[Work order]
Each line holding the string "Given" is to be copied from the data.

┌────────

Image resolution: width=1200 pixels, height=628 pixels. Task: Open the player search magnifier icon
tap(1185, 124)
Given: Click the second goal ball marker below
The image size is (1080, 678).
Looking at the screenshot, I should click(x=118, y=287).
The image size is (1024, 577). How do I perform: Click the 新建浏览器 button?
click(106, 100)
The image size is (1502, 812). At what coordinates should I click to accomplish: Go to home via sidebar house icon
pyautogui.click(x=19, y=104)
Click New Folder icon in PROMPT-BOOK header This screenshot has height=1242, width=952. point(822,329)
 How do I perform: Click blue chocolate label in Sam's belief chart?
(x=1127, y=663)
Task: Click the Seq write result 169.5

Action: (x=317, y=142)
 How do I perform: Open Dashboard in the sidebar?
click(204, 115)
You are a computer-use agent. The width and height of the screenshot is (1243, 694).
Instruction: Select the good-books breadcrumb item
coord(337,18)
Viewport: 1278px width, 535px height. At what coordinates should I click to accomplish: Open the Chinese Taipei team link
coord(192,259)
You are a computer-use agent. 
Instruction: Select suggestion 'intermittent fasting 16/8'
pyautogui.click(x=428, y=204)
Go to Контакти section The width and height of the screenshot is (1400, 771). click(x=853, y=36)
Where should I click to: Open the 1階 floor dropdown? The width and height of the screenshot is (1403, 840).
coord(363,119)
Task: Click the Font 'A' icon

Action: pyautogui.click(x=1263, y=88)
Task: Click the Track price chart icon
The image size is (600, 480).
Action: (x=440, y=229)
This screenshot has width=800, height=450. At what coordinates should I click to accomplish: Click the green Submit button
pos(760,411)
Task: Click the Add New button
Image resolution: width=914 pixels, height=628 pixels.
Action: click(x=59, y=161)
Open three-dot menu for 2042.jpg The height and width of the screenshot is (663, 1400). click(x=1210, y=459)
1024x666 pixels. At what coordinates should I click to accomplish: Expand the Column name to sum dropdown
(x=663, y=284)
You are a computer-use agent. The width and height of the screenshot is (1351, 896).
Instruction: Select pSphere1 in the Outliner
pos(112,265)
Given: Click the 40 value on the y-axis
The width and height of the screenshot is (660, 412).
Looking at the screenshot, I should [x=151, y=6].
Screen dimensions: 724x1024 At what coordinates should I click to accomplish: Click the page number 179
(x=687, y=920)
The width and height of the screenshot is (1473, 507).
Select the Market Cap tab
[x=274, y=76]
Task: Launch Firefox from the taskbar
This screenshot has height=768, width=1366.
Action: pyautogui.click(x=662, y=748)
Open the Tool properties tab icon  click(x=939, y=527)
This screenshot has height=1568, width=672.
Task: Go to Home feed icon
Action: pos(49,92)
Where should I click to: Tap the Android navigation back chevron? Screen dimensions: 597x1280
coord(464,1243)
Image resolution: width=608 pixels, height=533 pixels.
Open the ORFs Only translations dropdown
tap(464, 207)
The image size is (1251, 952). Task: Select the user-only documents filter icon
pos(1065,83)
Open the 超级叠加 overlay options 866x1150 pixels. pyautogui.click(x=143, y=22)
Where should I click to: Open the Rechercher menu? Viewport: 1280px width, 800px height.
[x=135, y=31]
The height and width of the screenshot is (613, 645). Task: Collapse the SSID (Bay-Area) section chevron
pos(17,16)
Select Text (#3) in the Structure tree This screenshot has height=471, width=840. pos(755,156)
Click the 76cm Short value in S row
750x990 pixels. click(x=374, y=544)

└────────

[Exercise answer]
Given: Click the second goal ball marker below
Given: Click the 40 value on the y-axis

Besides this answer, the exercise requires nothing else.